Pasaron más semanas. Entraba en mí cuarto todas las mañanas, pero no sucedía nada. Teóricamente, me sentía inspirado y cuando no estaba trabajando mi cabeza estaba llena de ideas. Pero cada vez que me sentaba para pasar algo al papel, mis pensamientos parecían desvanecerse. Las palabras morían en el momento en que levantaba la pluma. Empecé varios proyectos, pero nada cuajó realmente y uno por uno los fui dejando. Busqué excusas para explicar por qué no podía arrancar. Eso no fue difícil, y al poco rato había encontrado toda una letanía: la adaptación a la vida de casado, las responsabilidades de la paternidad, mi nuevo cuarto de trabajo (que parecía demasiado angosto), la vieja costumbre de trabajar con una fecha límite, el cuerpo de Sophie, la repentina e inesperada suerte, todo. Durante varios días incluso jugué con la idea de escribir una novela policíaca, pero luego me atasqué con la trama y no pude hacer encajar todas las piezas. Dejé que mi mente vagara sin propósito, esperando persuadirme de que aquella ociosidad era prueba de que estaba reuniendo fuerzas, señal de que algo estaba a punto de suceder. Durante más de un mes lo único que hice fue copiar pasajes de libros. Uno de ellos, de Spinoza, lo clavé en la pared: «Y cuando sueña que no quiere escribir, no tiene la capacidad de soñar que quiere escribir; y cuando sueña que quiere escribir no tiene la capacidad de soñar que no quiere escribir.»

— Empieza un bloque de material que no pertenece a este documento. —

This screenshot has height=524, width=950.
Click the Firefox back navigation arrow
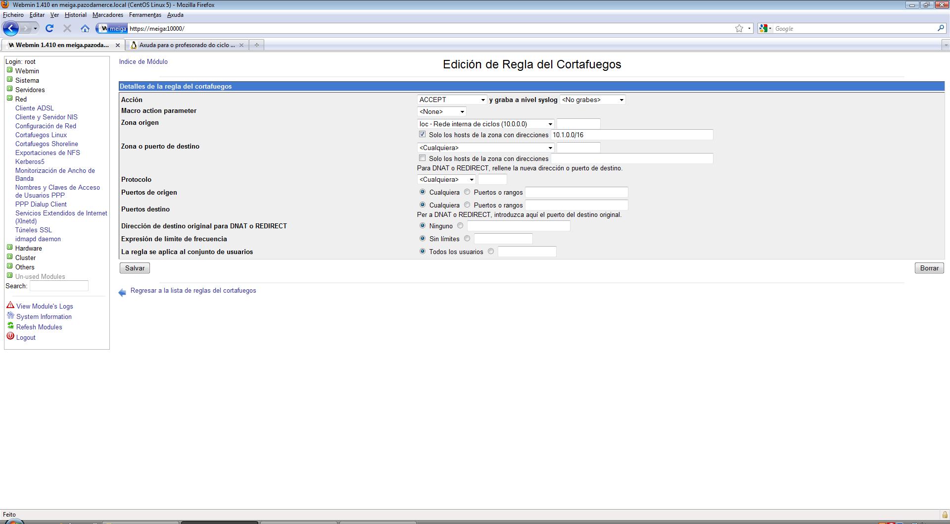coord(11,28)
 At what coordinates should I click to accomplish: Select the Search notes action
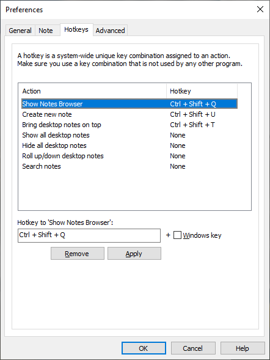click(130, 166)
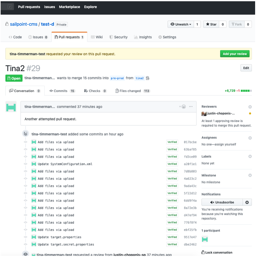The height and width of the screenshot is (259, 257).
Task: Click the green diff stat bar
Action: [246, 91]

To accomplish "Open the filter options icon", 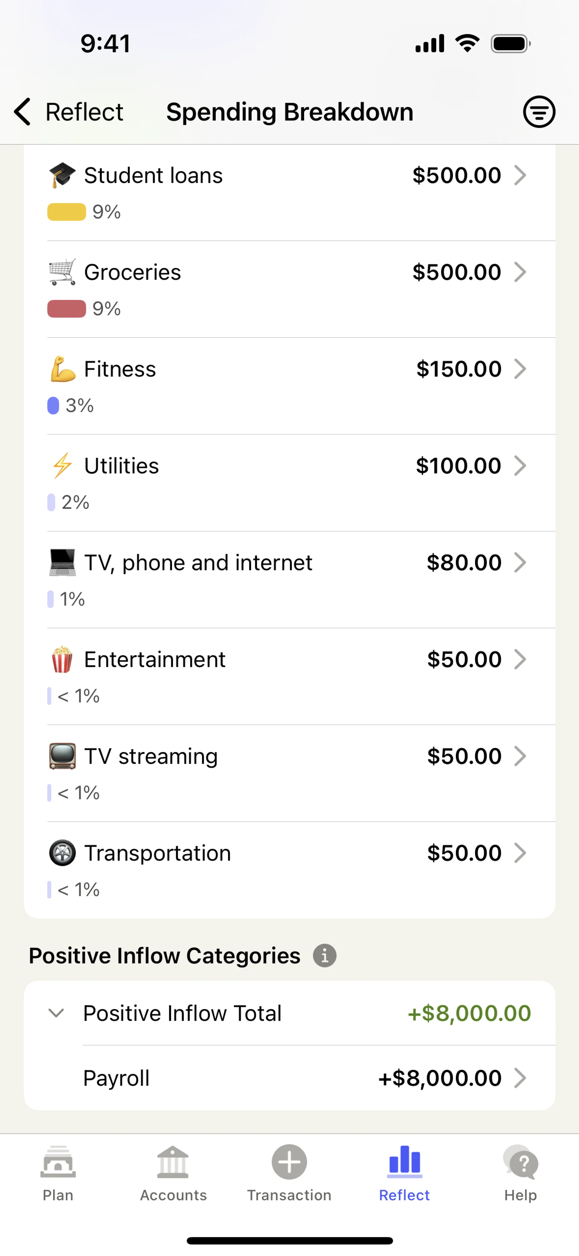I will click(x=539, y=112).
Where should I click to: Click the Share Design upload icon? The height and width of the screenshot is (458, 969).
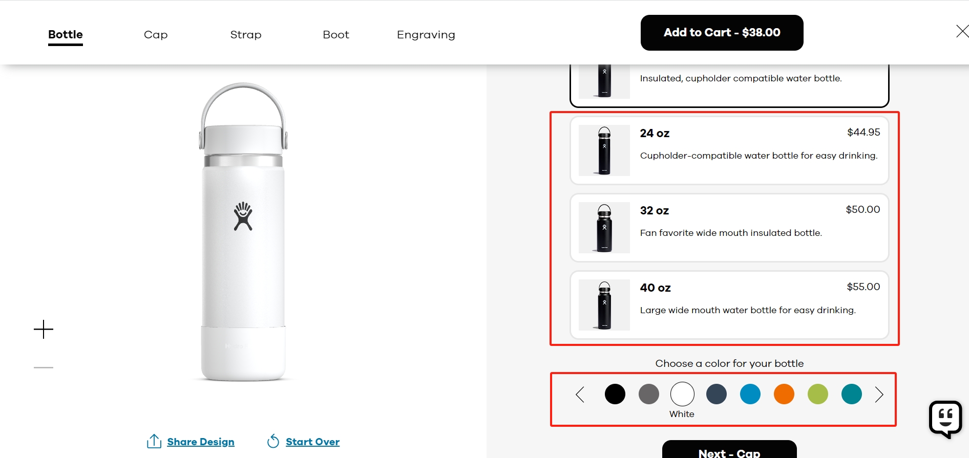[x=154, y=441]
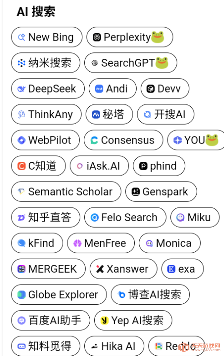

Es posible que trabajando hubiera conseguido salir de aquel hoyo. Todavía no tengo claro si se trataba de un estado permanente o de una fase pasajera. Mi impresión visceral es que durante algún tiempo estuve verdaderamente perdido, forcejeando desesperadamente dentro de mí mismo, pero no creo que esto signifique que mi caso era desesperado. Me estaban ocurriendo cosas. Estaba viviendo grandes cambios y aún era demasiado pronto para saber adónde me llevarían. Luego, inesperadamente, se presentó una solución. Si ésa es una palabra demasiado favorable, lo llamaré un arreglo. Fuera lo que fuera, le opuse muy poca resistencia. Y llegó en un momento en que yo estaba vulnerable y mi juicio no era todo lo que debería haber sido. Éste fue mi segundo error crucial, y derivaba directamente del primero.